Hommage
Quand on n’a que l’humour
7 janvier 2025
Dix ans déjà. Dix années à se demander s’il est vraiment possible de mourir pour avoir voulu faire rire. Dix ans à entendre les bien-pensants asséner qu’on peut rire de tout, mais pas avec tout le monde. Et puis, caricaturer une religion, ce n’est pas bien. Ça peut blesser, faire mal, et en plus, ce n’est pas drôle. Mais dans la même phrase, ils ajoutent, comme pour se dédouaner : « Je suis Charlie ! » Une formule magique censée effacer l’absurdité de leurs propos. L’émotion est devenue un slogan, un outil pour mieux étouffer l’humour et l’information.
Ne pas comprendre le dessin de presse, et son histoire si particulière avec la France, c’est réécrire le passé. Oublier que le dessin de presse n’a qu’une fonction : caricaturer pour éveiller les consciences. En riant, en souriant, en se révoltant, en étant choqué, en restant vivant. Sauf qu’aujourd’hui, les étriqués du bulbe n’ont qu’un objectif : aseptiser les crayons pour un rire cosmétique. Un rire propre, lisse, inoffensif. Sur scène comme dans les pages des journaux, il ne faut surtout pas faire de vagues. La peur du tribunal populaire des réseaux sociaux tue l’humour aussi sûrement que les frères Kouachi. Mais un monde où le rire est contrôlé, disons-le franchement, c’est chiant.
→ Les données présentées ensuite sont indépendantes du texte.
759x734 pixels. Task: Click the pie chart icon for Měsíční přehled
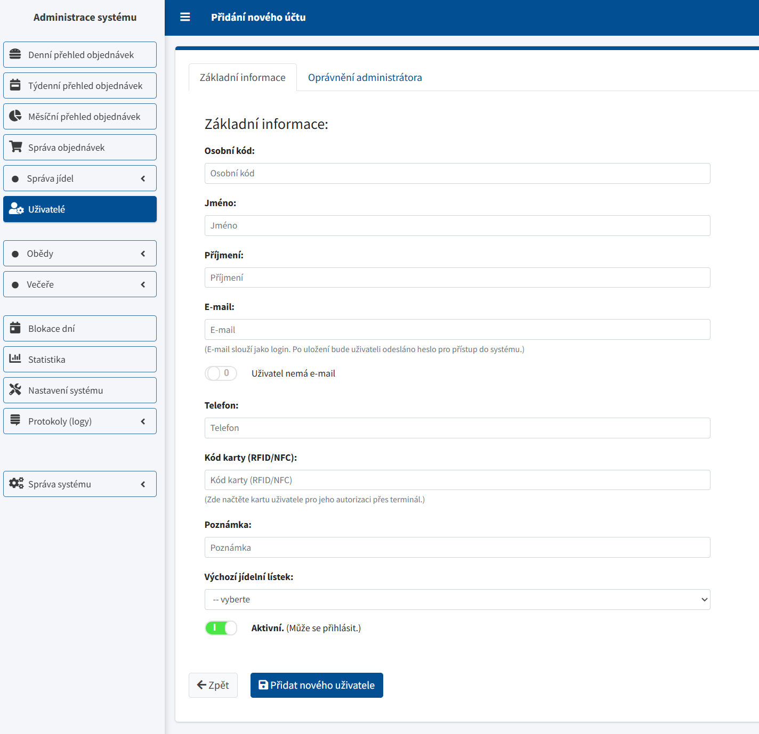point(15,116)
Les fous de Dieu, eux, ne comprennent rien. Il leur en faut toujours plus. Ou plutôt, toujours moins. Moins de dessins, moins de blagues, moins de liberté, moins de cheveux qui dépassent, moins d’avortements, moins d’homos, moins de différences. Moins de vie, tout simplement. Ils invoquent le respect pour mieux nous faire taire. Combien de professeurs n’osent plus aborder les guerres de religion, quel qu’en soit le siècle ? Combien de dessinateurs de presse sont censurés pour avoir croqué un dieu ou un prophète avec le service trois pièces à l’air ? Aucune religion n’a le monopole de la bêtise.
Les dix ans de l’attentat contre Charlie Hebdo ne doivent pas être tristes. Le meilleur hommage, c’est de continuer à rire, à s’amuser les uns avec les autres. Bref, de s’éclater sans bombes et de se fendre la gueule sans lames de couteaux. Vous avez le choix des larmes.